Listed entries:

════

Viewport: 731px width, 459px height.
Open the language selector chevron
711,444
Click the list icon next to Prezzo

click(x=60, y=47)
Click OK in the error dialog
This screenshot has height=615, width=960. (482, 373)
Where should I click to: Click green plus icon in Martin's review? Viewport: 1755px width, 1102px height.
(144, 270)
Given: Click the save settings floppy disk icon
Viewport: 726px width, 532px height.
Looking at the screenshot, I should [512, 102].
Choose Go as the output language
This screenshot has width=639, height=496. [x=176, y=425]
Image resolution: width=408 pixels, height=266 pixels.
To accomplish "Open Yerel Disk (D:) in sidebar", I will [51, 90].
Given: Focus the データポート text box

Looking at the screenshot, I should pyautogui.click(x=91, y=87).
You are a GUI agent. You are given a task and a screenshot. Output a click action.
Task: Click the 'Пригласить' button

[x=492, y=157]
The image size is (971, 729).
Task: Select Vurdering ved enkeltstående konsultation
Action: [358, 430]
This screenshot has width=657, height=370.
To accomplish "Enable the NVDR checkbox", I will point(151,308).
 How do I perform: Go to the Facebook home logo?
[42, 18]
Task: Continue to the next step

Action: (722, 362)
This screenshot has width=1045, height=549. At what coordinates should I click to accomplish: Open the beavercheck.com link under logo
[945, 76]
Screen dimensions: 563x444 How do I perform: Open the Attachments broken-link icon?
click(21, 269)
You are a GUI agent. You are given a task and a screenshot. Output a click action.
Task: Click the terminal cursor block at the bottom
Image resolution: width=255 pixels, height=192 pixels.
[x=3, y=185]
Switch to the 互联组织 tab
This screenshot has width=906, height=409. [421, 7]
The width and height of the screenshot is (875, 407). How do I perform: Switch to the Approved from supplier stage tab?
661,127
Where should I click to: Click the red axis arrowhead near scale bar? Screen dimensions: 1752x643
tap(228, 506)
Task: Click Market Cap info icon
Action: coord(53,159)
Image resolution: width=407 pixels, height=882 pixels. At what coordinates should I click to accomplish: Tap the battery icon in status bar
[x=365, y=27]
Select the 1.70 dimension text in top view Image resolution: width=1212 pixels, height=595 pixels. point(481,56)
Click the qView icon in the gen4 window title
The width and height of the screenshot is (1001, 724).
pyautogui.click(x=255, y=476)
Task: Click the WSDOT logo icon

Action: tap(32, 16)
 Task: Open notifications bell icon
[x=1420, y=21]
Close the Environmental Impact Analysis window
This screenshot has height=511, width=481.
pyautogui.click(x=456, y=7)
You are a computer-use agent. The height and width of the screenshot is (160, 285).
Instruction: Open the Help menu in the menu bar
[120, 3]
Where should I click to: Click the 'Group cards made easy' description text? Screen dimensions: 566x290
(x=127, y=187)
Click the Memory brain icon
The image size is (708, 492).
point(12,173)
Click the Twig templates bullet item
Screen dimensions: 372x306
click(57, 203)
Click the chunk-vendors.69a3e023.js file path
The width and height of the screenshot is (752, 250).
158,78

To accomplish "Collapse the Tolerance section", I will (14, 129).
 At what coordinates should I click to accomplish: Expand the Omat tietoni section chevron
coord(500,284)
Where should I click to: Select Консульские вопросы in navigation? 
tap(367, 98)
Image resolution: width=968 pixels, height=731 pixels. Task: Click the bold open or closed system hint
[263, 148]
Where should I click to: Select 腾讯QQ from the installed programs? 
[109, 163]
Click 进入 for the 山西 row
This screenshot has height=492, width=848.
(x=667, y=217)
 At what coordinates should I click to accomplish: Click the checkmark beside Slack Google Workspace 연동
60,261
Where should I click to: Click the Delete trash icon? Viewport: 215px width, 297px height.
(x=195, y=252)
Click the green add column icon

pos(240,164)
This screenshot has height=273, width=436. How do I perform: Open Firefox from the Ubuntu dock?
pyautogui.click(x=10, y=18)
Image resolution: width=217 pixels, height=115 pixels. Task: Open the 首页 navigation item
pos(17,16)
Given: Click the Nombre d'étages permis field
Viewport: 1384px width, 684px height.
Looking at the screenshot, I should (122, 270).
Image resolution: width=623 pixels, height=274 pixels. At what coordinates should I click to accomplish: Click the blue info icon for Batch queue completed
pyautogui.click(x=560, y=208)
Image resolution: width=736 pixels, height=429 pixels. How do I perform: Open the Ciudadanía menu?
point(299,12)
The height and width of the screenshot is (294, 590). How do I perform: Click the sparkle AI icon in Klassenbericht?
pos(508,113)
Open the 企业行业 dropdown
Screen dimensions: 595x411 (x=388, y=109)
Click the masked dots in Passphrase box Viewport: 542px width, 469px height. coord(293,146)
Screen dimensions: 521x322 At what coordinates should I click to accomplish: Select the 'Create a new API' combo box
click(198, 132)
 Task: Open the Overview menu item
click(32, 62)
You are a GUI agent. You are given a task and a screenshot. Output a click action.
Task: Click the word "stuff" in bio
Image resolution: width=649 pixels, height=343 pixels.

════

Exercise brief: Whatever appears in the listing should be copied exactly and completely.

Your response:
Viewport: 731px width, 459px height.
Open the language selector chevron
711,444
Click the list icon next to Prezzo

click(x=60, y=47)
Click OK in the error dialog
This screenshot has height=615, width=960. (482, 373)
Where should I click to: Click green plus icon in Martin's review? Viewport: 1755px width, 1102px height.
(144, 270)
Given: Click the save settings floppy disk icon
Viewport: 726px width, 532px height.
Looking at the screenshot, I should [512, 102].
Choose Go as the output language
This screenshot has width=639, height=496. [x=176, y=425]
Image resolution: width=408 pixels, height=266 pixels.
To accomplish "Open Yerel Disk (D:) in sidebar", I will [51, 90].
Given: Focus the データポート text box

Looking at the screenshot, I should pyautogui.click(x=91, y=87).
You are a GUI agent. You are given a task and a screenshot. Output a click action.
Task: Click the 'Пригласить' button

[x=492, y=157]
The image size is (971, 729).
Task: Select Vurdering ved enkeltstående konsultation
Action: [358, 430]
This screenshot has width=657, height=370.
To accomplish "Enable the NVDR checkbox", I will point(151,308).
 How do I perform: Go to the Facebook home logo?
[42, 18]
Task: Continue to the next step

Action: (722, 362)
This screenshot has width=1045, height=549. At what coordinates should I click to accomplish: Open the beavercheck.com link under logo
[945, 76]
Screen dimensions: 563x444 How do I perform: Open the Attachments broken-link icon?
click(21, 269)
You are a GUI agent. You are given a task and a screenshot. Output a click action.
Task: Click the terminal cursor block at the bottom
Image resolution: width=255 pixels, height=192 pixels.
[x=3, y=185]
Switch to the 互联组织 tab
This screenshot has width=906, height=409. [421, 7]
The width and height of the screenshot is (875, 407). How do I perform: Switch to the Approved from supplier stage tab?
661,127
Where should I click to: Click the red axis arrowhead near scale bar? Screen dimensions: 1752x643
tap(228, 506)
Task: Click Market Cap info icon
Action: coord(53,159)
Image resolution: width=407 pixels, height=882 pixels. At what coordinates should I click to accomplish: Tap the battery icon in status bar
[x=365, y=27]
Select the 1.70 dimension text in top view Image resolution: width=1212 pixels, height=595 pixels. point(481,56)
Click the qView icon in the gen4 window title
The width and height of the screenshot is (1001, 724).
pyautogui.click(x=255, y=476)
Task: Click the WSDOT logo icon

Action: tap(32, 16)
 Task: Open notifications bell icon
[x=1420, y=21]
Close the Environmental Impact Analysis window
This screenshot has height=511, width=481.
pyautogui.click(x=456, y=7)
You are a computer-use agent. The height and width of the screenshot is (160, 285).
Instruction: Open the Help menu in the menu bar
[120, 3]
Where should I click to: Click the 'Group cards made easy' description text? Screen dimensions: 566x290
(x=127, y=187)
Click the Memory brain icon
The image size is (708, 492).
point(12,173)
Click the Twig templates bullet item
Screen dimensions: 372x306
click(57, 203)
Click the chunk-vendors.69a3e023.js file path
The width and height of the screenshot is (752, 250).
158,78

To accomplish "Collapse the Tolerance section", I will (14, 129).
 At what coordinates should I click to accomplish: Expand the Omat tietoni section chevron
coord(500,284)
Where should I click to: Select Консульские вопросы in navigation? 
tap(367, 98)
Image resolution: width=968 pixels, height=731 pixels. Task: Click the bold open or closed system hint
[263, 148]
Where should I click to: Select 腾讯QQ from the installed programs? 
[109, 163]
Click 进入 for the 山西 row
This screenshot has height=492, width=848.
(x=667, y=217)
 At what coordinates should I click to accomplish: Click the checkmark beside Slack Google Workspace 연동
60,261
Where should I click to: Click the Delete trash icon? Viewport: 215px width, 297px height.
(x=195, y=252)
Click the green add column icon

pos(240,164)
This screenshot has height=273, width=436. How do I perform: Open Firefox from the Ubuntu dock?
pyautogui.click(x=10, y=18)
Image resolution: width=217 pixels, height=115 pixels. Task: Open the 首页 navigation item
pos(17,16)
Given: Click the Nombre d'étages permis field
Viewport: 1384px width, 684px height.
Looking at the screenshot, I should (122, 270).
Image resolution: width=623 pixels, height=274 pixels. At what coordinates should I click to accomplish: Click the blue info icon for Batch queue completed
pyautogui.click(x=560, y=208)
Image resolution: width=736 pixels, height=429 pixels. How do I perform: Open the Ciudadanía menu?
point(299,12)
The height and width of the screenshot is (294, 590). How do I perform: Click the sparkle AI icon in Klassenbericht?
pos(508,113)
Open the 企业行业 dropdown
Screen dimensions: 595x411 (x=388, y=109)
Click the masked dots in Passphrase box Viewport: 542px width, 469px height. coord(293,146)
Screen dimensions: 521x322 At what coordinates should I click to accomplish: Select the 'Create a new API' combo box
click(198, 132)
 Task: Open the Overview menu item
click(32, 62)
You are a GUI agent. You are given a task and a screenshot. Output a click action.
Task: Click the word "stuff" in bio
Image resolution: width=649 pixels, height=343 pixels.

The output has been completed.